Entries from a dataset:
--- START ---
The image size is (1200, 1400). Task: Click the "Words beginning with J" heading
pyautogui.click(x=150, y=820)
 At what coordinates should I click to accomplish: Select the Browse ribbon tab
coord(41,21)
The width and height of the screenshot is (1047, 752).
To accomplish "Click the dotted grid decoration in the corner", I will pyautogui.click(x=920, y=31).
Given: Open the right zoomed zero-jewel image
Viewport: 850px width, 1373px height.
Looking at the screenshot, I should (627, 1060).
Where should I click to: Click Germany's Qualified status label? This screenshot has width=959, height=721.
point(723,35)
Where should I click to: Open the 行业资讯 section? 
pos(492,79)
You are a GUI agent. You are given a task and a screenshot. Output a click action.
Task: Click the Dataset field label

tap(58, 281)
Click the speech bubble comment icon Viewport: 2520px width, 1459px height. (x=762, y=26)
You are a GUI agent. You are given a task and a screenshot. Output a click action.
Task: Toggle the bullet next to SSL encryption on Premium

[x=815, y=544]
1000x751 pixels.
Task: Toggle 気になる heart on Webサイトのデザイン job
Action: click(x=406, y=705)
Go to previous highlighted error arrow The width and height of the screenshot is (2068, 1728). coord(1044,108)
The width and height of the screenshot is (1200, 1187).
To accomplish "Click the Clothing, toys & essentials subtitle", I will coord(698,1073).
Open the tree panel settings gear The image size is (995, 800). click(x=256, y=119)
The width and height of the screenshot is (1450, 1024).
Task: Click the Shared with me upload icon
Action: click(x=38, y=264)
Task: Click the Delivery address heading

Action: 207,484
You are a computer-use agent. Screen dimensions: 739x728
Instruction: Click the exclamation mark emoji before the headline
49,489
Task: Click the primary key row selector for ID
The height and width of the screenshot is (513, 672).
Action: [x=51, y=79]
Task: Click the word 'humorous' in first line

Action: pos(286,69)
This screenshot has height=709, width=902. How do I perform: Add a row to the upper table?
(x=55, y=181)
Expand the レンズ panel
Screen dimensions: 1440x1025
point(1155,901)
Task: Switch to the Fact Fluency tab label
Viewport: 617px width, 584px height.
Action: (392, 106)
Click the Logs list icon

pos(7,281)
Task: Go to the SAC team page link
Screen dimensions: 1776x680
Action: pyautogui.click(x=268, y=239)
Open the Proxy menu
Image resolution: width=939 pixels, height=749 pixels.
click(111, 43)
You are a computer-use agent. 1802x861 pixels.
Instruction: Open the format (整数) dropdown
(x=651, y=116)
--- END ---
### TO BE DONE
Copy out the lines above exactly, starting with the line containing "You are a computer-use agent. Screen" and continuing through the final line of the entries.

### RESULT FOR THIS EXERCISE
You are a computer-use agent. Screen dimensions: 739x728
Instruction: Click the exclamation mark emoji before the headline
49,489
Task: Click the primary key row selector for ID
The height and width of the screenshot is (513, 672).
Action: [x=51, y=79]
Task: Click the word 'humorous' in first line

Action: pos(286,69)
This screenshot has height=709, width=902. How do I perform: Add a row to the upper table?
(x=55, y=181)
Expand the レンズ panel
Screen dimensions: 1440x1025
point(1155,901)
Task: Switch to the Fact Fluency tab label
Viewport: 617px width, 584px height.
Action: (392, 106)
Click the Logs list icon

pos(7,281)
Task: Go to the SAC team page link
Screen dimensions: 1776x680
Action: pyautogui.click(x=268, y=239)
Open the Proxy menu
Image resolution: width=939 pixels, height=749 pixels.
click(111, 43)
You are a computer-use agent. 1802x861 pixels.
Instruction: Open the format (整数) dropdown
(x=651, y=116)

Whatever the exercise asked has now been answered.